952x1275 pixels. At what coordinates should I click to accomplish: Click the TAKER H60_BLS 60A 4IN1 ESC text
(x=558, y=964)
- - - -
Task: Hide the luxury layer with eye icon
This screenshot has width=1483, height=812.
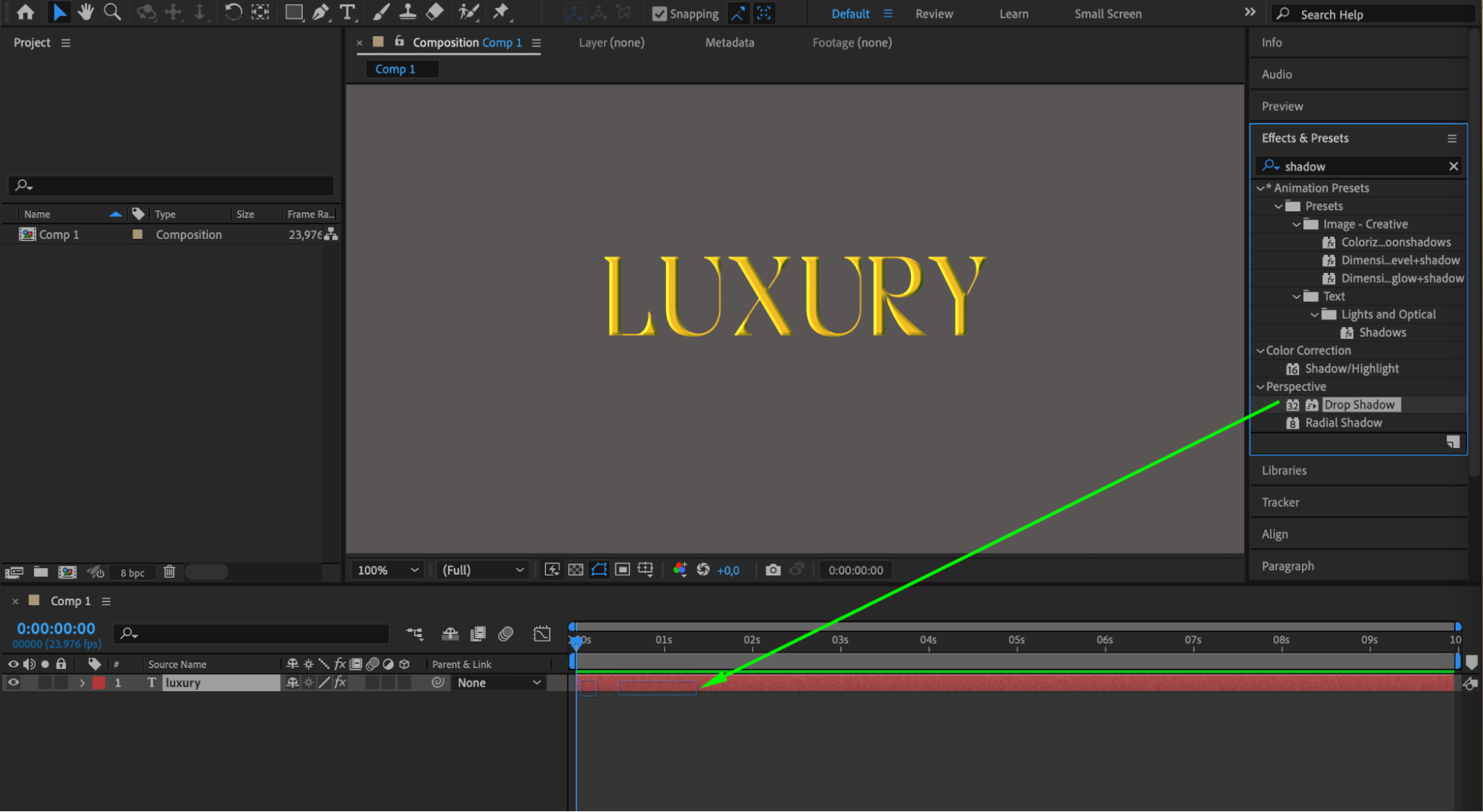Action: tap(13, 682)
- - - -
Can you revise the listing from the line containing "952x1275 pixels. At" down to the line containing "(x=558, y=964)", swapping "coordinates" for "position" and leaving the rest unchanged?

**WRITTEN REPLY:**
952x1275 pixels. At what position should I click to accomplish: Click the TAKER H60_BLS 60A 4IN1 ESC text
(x=558, y=964)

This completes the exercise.